Bold? Yes. Successful? Well, so far there’s been some criticism but the company is handling it well.

One thing they ARE being cautious about is whether this move will contravene Australia’s Spam Act 2003 (Cth). And as Zac Martin has pointed out, there may be implications for other mediums like blogs, blog comment, facebook messages, etc.

[this post is not AGLC compliant]

To put it simply, at this point the law is not conclusive.

The legislation has attempted to cover mostly e-mail spam while anticipating future methods of spamming. Most of the cases related to the Spam Act have concerned e-mail, so there has as yet been little definition for contraventions using newer mediums.

Apparently the main concern for BigPond’s lawyers is whether Twitter would be considered a ‘commercial electronic message’.

First, does Twitter count?

 Twitter is a microblog site. That means, everyone has their own feed of blogs <140 characters, and these are only distributed to other people if they choose to subscribe to that blog by RSS, or ‘follow’ the blog.

The key point of contention is s 5(1)(b) of the Spam Act , which essentially states that for the penalties to apply a message must have been sent to and electronic address. This address must be in connection to::

“(i) an e-mail account; or
(ii) an instant messaging account; or
(iii) a telephone account; or
(iv) a similar account.”

Is an RSS compiler a ‘similar account’? Now there’s the problem.

If Twitter is a ‘commercial electronic message’, then would BigPond be contravening the law?

I think that the matter would be more complex, but still defensible.

There are three separate offences::

  1. Unsolicited commercial messages must not be sent. – However s 16(2) allows messages to be sent if prior consent has been given. Schedule 2 s 2 defines this as either expressly given, or reasonably inferrable from conduct or relationships.
    If someone is ‘following’ a Twitter feed, that might be express consent. But it is almost definitely a reasonable conclusion that they wanted to hear from the Twitterer.
  2. Commercial electronic messages must include information about the individual or organisation who authorised the sending of the message. – s 17 clarifies that the organisation sending the message and their contact details must be ‘clearly and accurately’ identified. Arguably the link to a profile from the Twitter message will supply just that.

  3. Commercial electronic messages must contain a functional unsubscribe facility. - This is the trickiest. s 18(1)(c) requires the message to contain a statement that the receiver can unsubscribe. Tough with Twitter’s 140 char limit. It would be up to a court to interpret this, but Twitter already provides options to unsubscribe or block, and with a purposive interpretation I think that would be sufficient.
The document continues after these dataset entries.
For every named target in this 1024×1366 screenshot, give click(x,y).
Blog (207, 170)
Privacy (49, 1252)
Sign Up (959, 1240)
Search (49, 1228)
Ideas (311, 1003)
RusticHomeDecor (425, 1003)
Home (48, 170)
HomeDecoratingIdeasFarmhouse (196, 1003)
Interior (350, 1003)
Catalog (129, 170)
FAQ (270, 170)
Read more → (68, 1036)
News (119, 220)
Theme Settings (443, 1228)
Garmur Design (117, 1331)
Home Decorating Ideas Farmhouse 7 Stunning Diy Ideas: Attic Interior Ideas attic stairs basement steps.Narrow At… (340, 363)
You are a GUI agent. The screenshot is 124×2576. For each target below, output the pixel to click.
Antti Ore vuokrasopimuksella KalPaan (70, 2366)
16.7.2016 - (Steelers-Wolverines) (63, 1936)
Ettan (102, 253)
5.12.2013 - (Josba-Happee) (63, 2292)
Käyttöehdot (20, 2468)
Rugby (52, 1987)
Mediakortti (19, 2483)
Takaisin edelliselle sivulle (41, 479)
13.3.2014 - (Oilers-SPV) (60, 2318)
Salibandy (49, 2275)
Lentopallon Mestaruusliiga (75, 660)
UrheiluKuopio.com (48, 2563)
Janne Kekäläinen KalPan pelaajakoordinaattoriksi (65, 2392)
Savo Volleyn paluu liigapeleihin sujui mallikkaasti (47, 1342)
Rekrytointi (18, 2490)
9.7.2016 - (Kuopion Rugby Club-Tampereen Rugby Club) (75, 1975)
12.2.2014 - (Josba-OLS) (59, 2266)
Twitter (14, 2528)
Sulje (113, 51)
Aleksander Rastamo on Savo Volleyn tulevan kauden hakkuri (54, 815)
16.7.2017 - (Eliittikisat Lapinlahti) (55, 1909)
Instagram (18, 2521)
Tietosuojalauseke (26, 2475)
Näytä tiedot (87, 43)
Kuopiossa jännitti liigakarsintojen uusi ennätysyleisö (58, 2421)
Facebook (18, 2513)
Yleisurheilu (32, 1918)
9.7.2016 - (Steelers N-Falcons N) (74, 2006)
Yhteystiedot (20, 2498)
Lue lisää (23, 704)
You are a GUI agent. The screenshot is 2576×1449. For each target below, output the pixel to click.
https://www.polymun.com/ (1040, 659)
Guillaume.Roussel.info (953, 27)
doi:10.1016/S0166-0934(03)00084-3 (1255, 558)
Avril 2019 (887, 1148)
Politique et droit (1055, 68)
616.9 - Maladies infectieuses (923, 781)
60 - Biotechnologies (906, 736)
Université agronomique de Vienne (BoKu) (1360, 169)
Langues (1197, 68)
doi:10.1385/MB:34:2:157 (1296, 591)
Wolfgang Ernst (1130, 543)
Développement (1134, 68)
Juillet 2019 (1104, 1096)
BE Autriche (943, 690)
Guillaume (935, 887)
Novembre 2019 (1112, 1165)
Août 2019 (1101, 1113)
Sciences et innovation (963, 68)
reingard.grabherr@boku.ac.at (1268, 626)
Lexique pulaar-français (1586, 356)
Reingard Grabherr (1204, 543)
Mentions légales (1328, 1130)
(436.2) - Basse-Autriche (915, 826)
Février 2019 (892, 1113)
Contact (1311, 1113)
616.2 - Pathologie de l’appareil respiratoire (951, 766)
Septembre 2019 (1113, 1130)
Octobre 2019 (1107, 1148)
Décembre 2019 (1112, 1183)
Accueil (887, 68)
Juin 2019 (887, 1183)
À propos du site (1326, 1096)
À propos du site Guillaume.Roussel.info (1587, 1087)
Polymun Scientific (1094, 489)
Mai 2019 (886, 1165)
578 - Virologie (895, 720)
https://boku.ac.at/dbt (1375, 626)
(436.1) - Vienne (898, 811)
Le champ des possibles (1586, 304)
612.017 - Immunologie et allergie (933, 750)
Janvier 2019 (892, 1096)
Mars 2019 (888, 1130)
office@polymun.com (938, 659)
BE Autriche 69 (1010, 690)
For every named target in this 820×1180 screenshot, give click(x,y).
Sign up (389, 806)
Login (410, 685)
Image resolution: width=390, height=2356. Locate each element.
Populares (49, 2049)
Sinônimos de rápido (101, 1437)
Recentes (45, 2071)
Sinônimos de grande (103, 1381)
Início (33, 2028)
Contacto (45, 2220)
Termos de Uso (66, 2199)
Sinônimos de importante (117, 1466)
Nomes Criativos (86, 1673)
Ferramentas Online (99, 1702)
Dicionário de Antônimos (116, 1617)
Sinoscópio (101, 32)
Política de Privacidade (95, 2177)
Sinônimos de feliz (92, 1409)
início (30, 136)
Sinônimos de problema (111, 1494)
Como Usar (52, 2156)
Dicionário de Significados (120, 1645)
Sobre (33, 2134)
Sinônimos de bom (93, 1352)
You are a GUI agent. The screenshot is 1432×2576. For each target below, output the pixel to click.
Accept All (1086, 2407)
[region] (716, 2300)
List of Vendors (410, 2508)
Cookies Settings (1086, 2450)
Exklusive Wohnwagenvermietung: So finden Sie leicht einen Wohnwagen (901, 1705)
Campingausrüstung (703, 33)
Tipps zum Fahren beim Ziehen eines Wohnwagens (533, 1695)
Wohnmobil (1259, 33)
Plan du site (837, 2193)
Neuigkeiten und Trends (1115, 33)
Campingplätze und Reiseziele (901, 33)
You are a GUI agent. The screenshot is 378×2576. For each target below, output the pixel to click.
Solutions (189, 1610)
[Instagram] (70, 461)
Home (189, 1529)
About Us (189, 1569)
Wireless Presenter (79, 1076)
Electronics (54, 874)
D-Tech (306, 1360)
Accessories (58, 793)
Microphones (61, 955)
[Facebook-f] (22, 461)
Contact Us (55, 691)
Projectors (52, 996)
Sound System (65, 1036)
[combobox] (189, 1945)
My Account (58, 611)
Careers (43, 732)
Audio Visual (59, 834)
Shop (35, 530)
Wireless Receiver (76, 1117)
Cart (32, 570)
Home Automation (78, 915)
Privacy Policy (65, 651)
So Twitter’s probably okay, but what about other websites?

With or without the ‘commercial electronic message’ debate, I think most spaces like blogs, Facebook and Myspace are still okay.

Most of these sites require you to be ‘friends’ before you post on their space, which means you have consented to hear from them. (Private messages on these sites may be a different matter though.) In the case of blogs or publically enabled Facebook walls, not using moderating systems for comments may imply that you have consented to all messages.

Most companies will use a profile on these sites to post information, which will clearly identify them.

Most sites also have a blocking capability.

The most iffy of these is blog comments, which is bad news for NAB with the complaints about their advertising tactics in August.

That’s my legal rant for the year, if there’s anything you think I’ve missed let me know.

Incidentally, the Australian Law Reform Commission is reviewing Privacy Law. Part of this is a proposal to have specific legislation for direct marketing – specific consent and easier opting out may be part of this. Won’t be in force for a while if at all, but that WOULD rock the boat for marketers.